Could you print the lines below exactly, from the one holding "Viewport: 1024px width, 700px" through the last line, with no other output?

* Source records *
* * * * *

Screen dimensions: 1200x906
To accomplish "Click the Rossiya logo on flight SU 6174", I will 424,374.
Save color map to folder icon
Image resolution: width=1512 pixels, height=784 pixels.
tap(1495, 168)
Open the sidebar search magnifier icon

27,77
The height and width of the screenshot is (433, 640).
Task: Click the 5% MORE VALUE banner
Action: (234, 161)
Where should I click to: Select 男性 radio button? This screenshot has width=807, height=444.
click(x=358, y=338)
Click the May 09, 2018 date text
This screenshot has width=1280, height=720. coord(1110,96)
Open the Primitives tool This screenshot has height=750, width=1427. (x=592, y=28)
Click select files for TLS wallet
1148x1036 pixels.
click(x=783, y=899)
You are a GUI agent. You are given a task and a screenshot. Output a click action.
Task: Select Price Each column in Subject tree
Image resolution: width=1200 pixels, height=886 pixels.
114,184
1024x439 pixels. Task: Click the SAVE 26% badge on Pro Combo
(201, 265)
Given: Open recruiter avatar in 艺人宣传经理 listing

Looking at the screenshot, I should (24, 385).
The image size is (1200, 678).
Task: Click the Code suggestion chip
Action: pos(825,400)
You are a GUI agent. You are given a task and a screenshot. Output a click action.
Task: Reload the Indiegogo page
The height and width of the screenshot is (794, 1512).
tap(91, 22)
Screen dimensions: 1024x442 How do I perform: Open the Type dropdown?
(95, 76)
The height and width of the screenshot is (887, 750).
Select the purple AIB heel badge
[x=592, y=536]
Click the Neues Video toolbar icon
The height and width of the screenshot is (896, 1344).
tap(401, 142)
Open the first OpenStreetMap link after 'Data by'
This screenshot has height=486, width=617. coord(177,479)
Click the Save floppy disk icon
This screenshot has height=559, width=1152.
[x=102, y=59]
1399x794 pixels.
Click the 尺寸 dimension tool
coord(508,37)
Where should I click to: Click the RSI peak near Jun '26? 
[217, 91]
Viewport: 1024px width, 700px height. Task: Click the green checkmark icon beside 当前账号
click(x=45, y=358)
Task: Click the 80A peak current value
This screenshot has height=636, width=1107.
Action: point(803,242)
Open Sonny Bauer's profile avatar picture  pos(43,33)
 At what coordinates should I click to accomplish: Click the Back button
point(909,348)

* * * * *

* RESULT BELOW *
Viewport: 1024px width, 700px height. Task: Click the green checkmark icon beside 当前账号
click(x=45, y=358)
Task: Click the 80A peak current value
This screenshot has height=636, width=1107.
Action: point(803,242)
Open Sonny Bauer's profile avatar picture  pos(43,33)
 At what coordinates should I click to accomplish: Click the Back button
point(909,348)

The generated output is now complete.